GIVEN EXERCISE:
Reproduce, word for word, the part of the article below about the Grip agency that runs from "On the bottom" to "for design students.".

DOCUMENT EXCERPT:
══════════
We met with Associate Partner, Patrick Robinson and Director of Production, Interactive, Kathy Herrera for a few drinks to chat about being one of the few independently owned big agencies in Canada, their approach to managing talent, and of course; their office space.

Being independently owned (there are 11 partners) makes business and creative decisions easy (in theory.) This seems to working out nicely for the guys and girls at Grip, as the agency has grown into a creative force in Toronto; producing consistently solid work.

Their offices are housed in what used to be a factory and then a gallery. Most of the buildings original features have been maintained, though they have obviously made some alterations such as a sound editing studio and a big, orange slide that connects the ground floor with the lower levels.

On the bottom floor, there are sliding televisions and stadium seating to accommodate their lunch n’ learns as well as various industry events and educational events that are free for design students.
══════════
DATA SUPPLIED:

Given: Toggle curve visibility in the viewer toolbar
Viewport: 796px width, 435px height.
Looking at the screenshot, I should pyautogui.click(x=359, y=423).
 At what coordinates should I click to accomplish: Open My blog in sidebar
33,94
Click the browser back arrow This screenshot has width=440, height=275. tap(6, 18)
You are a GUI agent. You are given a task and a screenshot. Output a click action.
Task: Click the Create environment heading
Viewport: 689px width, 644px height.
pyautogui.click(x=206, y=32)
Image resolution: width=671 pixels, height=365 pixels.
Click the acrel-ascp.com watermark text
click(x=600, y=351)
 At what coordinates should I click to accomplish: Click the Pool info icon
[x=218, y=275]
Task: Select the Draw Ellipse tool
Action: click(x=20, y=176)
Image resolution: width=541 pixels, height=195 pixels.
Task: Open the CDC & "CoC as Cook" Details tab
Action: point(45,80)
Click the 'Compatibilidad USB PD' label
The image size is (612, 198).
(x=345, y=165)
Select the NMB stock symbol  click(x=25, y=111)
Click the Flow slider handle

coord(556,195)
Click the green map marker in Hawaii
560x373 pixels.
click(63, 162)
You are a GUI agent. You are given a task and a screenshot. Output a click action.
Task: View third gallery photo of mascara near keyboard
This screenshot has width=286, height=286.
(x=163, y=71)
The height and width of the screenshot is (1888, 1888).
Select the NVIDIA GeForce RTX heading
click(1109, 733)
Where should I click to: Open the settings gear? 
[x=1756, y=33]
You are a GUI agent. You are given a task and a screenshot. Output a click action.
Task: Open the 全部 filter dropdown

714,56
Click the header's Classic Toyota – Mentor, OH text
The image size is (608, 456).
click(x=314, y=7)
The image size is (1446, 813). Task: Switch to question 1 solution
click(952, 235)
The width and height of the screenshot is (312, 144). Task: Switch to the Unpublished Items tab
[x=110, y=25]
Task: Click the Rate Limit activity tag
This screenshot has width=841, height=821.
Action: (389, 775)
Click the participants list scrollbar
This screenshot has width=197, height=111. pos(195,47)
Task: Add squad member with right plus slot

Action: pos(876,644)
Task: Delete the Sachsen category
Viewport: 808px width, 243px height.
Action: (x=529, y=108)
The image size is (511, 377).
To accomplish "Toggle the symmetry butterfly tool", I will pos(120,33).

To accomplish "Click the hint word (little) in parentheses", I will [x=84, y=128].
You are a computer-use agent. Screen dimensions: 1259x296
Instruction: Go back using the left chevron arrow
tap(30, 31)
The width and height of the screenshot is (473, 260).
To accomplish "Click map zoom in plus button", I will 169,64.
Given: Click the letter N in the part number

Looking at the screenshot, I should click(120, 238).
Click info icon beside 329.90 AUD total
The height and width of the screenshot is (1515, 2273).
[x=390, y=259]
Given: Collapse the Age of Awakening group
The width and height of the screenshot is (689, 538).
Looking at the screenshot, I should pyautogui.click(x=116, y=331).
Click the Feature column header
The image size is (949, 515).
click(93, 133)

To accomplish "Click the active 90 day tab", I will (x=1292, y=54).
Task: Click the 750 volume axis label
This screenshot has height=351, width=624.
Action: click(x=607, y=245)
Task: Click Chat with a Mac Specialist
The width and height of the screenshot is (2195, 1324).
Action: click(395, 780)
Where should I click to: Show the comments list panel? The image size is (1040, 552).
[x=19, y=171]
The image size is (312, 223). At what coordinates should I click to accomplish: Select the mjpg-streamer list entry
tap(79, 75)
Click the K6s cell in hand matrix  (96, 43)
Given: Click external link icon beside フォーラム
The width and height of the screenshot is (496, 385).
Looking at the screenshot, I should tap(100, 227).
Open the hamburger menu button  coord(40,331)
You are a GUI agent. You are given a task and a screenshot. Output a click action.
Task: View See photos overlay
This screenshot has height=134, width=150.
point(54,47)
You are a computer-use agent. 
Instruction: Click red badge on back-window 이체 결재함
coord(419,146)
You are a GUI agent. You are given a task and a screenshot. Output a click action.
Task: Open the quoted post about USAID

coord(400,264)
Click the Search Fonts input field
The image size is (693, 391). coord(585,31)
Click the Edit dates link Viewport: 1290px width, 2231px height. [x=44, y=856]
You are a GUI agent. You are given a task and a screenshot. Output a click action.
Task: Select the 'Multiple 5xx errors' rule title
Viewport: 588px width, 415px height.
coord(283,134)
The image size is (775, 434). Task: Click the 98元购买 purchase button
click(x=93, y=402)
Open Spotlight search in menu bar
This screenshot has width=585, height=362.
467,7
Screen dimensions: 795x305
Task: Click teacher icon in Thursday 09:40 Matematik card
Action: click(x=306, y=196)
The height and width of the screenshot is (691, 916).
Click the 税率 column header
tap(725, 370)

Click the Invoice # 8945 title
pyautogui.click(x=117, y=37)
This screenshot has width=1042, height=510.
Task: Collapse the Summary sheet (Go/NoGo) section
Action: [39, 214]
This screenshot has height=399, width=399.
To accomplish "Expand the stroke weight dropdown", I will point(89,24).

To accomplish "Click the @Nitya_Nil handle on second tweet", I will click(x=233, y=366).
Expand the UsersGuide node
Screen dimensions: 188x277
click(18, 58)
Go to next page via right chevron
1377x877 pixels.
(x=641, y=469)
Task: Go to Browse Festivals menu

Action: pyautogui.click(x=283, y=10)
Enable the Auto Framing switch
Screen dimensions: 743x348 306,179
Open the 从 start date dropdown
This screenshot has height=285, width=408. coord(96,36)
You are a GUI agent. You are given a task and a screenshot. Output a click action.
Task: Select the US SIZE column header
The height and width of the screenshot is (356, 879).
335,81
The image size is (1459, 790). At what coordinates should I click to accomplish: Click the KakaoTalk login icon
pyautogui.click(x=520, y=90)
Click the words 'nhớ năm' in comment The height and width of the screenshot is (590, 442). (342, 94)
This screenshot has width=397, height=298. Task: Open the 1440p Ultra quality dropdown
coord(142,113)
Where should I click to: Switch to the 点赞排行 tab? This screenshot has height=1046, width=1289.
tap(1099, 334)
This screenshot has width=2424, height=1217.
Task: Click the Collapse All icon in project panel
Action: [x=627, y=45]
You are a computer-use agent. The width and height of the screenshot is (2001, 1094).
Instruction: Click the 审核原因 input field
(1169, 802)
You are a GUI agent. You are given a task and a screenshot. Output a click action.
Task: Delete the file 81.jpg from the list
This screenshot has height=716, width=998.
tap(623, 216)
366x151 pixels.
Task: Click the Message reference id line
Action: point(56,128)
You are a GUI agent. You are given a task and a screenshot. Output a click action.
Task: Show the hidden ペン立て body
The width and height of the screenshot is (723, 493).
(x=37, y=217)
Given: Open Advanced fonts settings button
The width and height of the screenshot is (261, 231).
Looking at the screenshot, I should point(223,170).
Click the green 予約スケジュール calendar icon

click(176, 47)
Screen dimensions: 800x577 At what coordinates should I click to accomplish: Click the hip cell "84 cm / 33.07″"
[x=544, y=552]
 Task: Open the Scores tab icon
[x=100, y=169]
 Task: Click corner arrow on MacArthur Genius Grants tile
══════════
TASK RESULT:
On the bottom floor, there are sliding televisions and stadium seating to accommodate their lunch n’ learns as well as various industry events and educational events that are free for design students.